TEXTO PARA LEITURA →
:::::

Na última semana, Temer e o ministro da Justiça, Alexandre de
Moraes, anunciaram medidas para amenizar a crise no sistema prisional. A
principal ação seria um gasto de mais de R$ 400 milhões para construir novos
presídios e aumentar a segurança dos que já existem. Qual a sua avaliação sobre
essas medidas?
Há uma máquina de aprisionamento no país. A sociedade, vingativa
e mal informada, acha que a prisão é o lenitivo para todos os crimes; o poder
judiciário (cujos juízes, promotores e advogados sequer conhecem a realidade
prisional) age seletivamente, entupindo as cadeias de usuários e
microtraficantes de drogas e ladrões de galinhas - que serão as presas fáceis
das organizações criminosas que comandam o sistema. Aliás, dos quatro países
com as maiores populações carcerárias do mundo, o Brasil é o único que desde
2008 aumentou seu número de presos. Este dado revela que existe uma clara
preferência do Judiciário brasileiro pelo encarceramento em massa e que os
juízes que prendem não se sentem responsáveis pela tragédia que é o nosso
sistema penitenciário". Por fim, o poder executivo colabora com essa
máquina do aprisionamento, seja através da ação seletiva das polícias (que
prendem muito e prendem mal) ou não tomando as medidas necessárias para uma
gestão e controle eficientes do sistema. Ora, construir mais prisões nessas
condições é colaborar com o adensamento das facções criminosas, com a indústria
do preso e da insegurança (que enriquece muitas pessoas e instituições) e não
resolve absolutamente em nada a situação atual nem futura.

:::::

TRECHO DE ORIGEM →
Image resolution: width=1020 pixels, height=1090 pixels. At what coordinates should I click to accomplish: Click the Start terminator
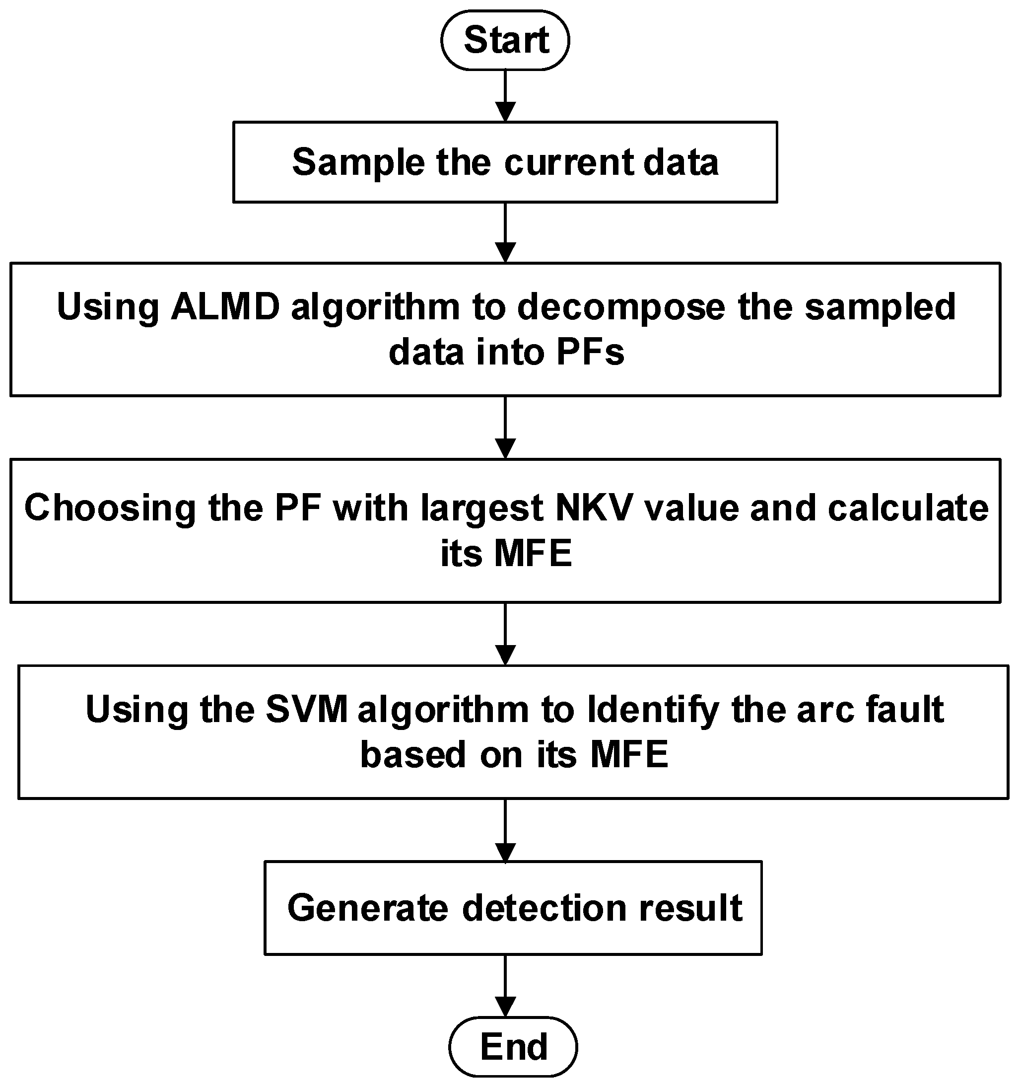click(x=505, y=40)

:::::

DESCRIÇÃO DO PROBLEMA → Retorne, sem nenhuma alteração, o trecho da entrevista sobre o sistema prisional que começa em "Na última semana, Temer" e termina em "essas medidas?".

RESULTADO FINAL →
Na última semana, Temer e o ministro da Justiça, Alexandre de
Moraes, anunciaram medidas para amenizar a crise no sistema prisional. A
principal ação seria um gasto de mais de R$ 400 milhões para construir novos
presídios e aumentar a segurança dos que já existem. Qual a sua avaliação sobre
essas medidas?